Secondo Tronchetti, “la presidente del Consiglio ha dimostrato di avere carattere e determinazione e di imporsi come interlocutrice di livello sulla scena internazionale, avendo ben chiari che quando parliamo di Occidente ci stiamo riferendo a Europa e America assieme”.
E il leader di Pirelli sembra condividere con Meloni anche la preoccupazione per un’escalation riarmista, soprattutto in Europa. “Ci possono essere motivi di inquietudine anche profonda quando si sente parlare con facilità di armi atomiche… oppure quando la Ue affronta il tema del cosiddetto ‘riarmo’ da 800 miliardi. È normale che i cittadini, non solo italiani, siano preoccupati”.

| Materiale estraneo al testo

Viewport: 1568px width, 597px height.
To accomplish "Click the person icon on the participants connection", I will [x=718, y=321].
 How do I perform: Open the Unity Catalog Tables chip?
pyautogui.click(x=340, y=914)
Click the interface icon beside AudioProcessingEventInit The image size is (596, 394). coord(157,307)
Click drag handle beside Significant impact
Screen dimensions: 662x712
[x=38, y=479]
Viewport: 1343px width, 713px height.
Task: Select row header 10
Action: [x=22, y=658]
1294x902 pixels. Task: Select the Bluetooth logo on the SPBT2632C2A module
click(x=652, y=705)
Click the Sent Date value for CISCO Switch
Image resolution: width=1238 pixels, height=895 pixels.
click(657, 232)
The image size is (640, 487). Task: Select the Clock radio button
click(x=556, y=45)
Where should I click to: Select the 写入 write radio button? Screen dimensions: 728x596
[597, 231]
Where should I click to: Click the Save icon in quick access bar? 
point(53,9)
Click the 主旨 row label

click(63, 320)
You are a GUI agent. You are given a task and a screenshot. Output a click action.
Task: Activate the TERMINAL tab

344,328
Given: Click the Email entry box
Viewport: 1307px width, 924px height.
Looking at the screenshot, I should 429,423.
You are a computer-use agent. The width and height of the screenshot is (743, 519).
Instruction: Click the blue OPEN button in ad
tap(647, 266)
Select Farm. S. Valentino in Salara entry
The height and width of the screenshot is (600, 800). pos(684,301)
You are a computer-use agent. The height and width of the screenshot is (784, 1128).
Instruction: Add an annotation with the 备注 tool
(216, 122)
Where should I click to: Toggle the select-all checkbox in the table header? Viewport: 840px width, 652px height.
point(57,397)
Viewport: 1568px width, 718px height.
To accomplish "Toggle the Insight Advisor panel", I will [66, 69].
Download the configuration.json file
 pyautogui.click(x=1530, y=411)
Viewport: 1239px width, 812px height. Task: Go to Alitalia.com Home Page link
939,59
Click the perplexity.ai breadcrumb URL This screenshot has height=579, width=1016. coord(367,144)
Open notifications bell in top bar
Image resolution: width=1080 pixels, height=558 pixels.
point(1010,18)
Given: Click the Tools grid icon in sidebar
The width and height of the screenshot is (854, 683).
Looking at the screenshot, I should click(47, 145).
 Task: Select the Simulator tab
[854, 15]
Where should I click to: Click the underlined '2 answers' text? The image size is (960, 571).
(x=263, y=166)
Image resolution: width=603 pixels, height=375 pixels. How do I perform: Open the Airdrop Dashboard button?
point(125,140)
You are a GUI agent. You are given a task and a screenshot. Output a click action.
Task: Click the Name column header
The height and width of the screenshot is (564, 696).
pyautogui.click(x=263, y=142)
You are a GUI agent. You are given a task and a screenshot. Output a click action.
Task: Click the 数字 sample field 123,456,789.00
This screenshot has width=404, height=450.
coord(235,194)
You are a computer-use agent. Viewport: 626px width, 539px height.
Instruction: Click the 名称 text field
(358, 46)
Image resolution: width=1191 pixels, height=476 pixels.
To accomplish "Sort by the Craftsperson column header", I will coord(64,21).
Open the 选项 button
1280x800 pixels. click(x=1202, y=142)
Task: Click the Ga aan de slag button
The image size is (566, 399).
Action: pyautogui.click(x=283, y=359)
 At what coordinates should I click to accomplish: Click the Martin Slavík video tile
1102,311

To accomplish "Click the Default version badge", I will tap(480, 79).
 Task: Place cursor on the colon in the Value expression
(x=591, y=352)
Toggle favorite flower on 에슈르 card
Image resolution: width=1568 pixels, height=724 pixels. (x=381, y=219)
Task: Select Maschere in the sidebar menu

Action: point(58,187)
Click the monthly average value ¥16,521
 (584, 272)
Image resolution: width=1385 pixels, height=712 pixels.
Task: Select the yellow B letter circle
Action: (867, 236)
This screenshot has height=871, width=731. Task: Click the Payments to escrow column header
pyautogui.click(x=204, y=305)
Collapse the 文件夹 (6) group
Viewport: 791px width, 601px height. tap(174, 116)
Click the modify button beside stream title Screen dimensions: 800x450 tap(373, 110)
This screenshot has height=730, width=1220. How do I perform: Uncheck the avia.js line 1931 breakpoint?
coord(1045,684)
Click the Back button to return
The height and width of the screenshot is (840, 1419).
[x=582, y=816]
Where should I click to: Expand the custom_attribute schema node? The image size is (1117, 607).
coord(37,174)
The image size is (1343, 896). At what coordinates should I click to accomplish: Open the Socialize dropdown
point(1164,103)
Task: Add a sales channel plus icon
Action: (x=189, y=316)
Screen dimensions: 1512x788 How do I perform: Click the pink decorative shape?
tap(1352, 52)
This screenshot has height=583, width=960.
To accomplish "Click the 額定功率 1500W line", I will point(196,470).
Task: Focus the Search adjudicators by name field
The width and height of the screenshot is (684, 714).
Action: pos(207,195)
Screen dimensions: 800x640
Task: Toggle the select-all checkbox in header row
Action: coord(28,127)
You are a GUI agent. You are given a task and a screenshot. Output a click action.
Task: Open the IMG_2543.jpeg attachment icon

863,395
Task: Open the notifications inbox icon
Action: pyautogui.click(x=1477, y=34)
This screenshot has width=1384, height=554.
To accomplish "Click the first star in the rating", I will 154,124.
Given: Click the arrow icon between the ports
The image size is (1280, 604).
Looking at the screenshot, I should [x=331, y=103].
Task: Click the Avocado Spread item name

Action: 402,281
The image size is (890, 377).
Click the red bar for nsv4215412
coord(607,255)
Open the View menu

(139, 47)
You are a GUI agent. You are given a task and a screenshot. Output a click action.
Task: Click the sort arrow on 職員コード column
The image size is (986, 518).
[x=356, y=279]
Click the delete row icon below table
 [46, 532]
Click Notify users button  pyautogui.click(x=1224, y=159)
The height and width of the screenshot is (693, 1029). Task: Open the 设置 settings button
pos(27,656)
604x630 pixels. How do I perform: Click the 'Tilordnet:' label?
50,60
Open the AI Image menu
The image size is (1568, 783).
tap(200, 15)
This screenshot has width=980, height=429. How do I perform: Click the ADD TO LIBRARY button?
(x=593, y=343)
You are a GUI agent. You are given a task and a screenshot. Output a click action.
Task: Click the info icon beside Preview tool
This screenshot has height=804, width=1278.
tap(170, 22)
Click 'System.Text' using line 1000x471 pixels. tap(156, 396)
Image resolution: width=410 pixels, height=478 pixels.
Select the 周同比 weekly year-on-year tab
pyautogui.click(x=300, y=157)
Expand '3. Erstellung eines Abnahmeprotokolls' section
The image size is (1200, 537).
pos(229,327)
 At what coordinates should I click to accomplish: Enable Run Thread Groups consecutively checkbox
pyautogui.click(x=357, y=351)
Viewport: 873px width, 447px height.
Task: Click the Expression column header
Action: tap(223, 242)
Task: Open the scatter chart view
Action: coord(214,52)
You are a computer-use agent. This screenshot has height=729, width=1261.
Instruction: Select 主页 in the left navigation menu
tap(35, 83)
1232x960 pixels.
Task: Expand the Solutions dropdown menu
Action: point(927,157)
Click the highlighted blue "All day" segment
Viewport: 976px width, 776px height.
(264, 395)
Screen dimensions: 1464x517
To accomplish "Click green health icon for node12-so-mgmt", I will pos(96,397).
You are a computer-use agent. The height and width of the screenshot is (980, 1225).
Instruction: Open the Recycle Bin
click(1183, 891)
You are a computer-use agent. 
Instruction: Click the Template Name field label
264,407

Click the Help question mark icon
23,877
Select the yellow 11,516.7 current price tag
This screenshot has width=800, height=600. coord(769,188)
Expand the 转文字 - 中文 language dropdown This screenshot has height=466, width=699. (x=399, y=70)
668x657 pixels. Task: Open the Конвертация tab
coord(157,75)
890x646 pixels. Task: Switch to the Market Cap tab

La Pirelli non è più la dioscura autarchica della Fiat nella fornitura di pneumatici: è tra l’altro da anni fornitrice unica dei mondiali auto di tutte le formule. E se la Fiat negli anni ’70 era per qualche anno diventata un po’ libica, la Bicocca è diventata prima un po’ russa e ultimamente parecchio cinese: con l’ingresso di China National Tire and Rubber Corporation come primo azionista con il 37% (Camfin, cassaforte familiare di Tronchetti Provera detiene il 25%). Proprio per questo mentre il conflitto russo-ucraino si prolungava e Mosca si arroccava su Pechino, su Pirelli il Governo Meloni ha esercitato il golden power.
Nel giugno del 2023, i poteri speciali sono stati utilizzati da palazzo Chigi “per la tutela dell’asset strategico costituito da sensori cyber impiantabili nei pneumatici”. Pirelli veniva vincolata a impedire che il socio cinese svolgesse in alcun modo attività di “direzione e coordinamento” nel gruppo. L’Amministratore delegato avrebbe quindi dovuto obbligatoriamente essere scelto fra i quattro consiglieri designati da Camfin e non fra gli otto di provenienza Cnrc. Di qui il ritorno all’impegno manageriale diretto da parte di Tronchetti Provera, mentre Presidente di Pirelli è rimasto il cinese Jiao Jian.
La fase speciale continua tutt’oggi, non senza aver registrato un incidente di percorso: nell’ottobre scorso la presidenza del Consiglio ha aperto una procedura di verifica per una “potenziale violazione della prescrizione di garantire l’assenza di collegamenti organizzativi-funzionali tra Pirelli da una parte e Cnrc dall’altra”. L’esito della procedura non è ancora stato annunciato.